Données pour repérer ce qui est décrit:
╔══

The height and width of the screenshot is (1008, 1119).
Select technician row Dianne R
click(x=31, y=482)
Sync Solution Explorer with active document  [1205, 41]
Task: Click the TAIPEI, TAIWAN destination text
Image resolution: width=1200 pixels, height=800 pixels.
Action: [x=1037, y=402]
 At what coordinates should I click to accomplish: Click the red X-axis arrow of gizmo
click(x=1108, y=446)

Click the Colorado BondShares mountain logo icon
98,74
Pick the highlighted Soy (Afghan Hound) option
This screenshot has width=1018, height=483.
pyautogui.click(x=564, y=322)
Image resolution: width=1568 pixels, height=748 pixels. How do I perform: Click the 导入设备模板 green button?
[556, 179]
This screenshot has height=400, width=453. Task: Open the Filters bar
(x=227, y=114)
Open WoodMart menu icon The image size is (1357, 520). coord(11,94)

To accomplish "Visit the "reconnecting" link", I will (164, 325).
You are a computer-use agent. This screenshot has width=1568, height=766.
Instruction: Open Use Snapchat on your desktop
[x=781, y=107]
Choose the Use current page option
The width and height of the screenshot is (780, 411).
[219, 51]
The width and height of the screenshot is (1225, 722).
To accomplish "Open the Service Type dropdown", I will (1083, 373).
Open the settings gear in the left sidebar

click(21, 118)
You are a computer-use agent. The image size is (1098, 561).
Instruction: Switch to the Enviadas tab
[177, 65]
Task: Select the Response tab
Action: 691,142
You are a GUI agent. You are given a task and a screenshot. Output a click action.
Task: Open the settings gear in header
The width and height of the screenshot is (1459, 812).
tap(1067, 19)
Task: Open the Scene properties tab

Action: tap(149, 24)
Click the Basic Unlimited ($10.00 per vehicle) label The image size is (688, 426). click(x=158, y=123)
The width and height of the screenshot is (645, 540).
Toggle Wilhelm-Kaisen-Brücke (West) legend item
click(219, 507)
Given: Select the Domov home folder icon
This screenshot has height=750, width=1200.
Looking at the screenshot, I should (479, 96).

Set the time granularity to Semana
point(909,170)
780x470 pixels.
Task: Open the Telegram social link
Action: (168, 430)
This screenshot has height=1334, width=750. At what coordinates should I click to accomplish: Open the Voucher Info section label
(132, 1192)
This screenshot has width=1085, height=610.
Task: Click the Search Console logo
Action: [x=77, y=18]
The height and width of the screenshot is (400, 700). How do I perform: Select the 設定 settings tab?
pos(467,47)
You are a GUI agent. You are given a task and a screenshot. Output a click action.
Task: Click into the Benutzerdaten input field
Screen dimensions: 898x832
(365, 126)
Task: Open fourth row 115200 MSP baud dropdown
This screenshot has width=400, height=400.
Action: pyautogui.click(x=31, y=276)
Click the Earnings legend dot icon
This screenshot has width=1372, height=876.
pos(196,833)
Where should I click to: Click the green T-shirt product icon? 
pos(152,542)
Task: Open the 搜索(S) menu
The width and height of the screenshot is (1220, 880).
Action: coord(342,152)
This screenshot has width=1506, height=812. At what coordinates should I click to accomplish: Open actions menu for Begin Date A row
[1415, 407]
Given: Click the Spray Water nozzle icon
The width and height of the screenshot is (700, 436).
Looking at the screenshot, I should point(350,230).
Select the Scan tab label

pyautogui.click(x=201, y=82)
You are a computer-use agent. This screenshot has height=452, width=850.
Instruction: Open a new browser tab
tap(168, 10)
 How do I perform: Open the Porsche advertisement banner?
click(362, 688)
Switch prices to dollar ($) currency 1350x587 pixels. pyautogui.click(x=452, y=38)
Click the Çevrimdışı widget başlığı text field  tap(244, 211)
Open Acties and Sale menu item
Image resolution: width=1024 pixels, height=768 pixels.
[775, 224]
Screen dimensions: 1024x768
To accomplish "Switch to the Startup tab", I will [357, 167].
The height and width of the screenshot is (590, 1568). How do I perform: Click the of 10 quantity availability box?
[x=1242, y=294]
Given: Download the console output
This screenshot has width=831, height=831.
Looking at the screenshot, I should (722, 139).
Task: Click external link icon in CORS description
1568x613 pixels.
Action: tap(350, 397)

╚══

Exercice à traiter ▸
Recopiez les lignes allant de celle qui contient "The width and height of the screenshot is (1225, 722)." jusqu'à celle qui contient "click(21, 118)", en substituant "Delivery Type" à "Service Type" sans rien modifier d'autre.

Solution proposée ▸
The width and height of the screenshot is (1225, 722).
To accomplish "Open the Delivery Type dropdown", I will (1083, 373).
Open the settings gear in the left sidebar

click(21, 118)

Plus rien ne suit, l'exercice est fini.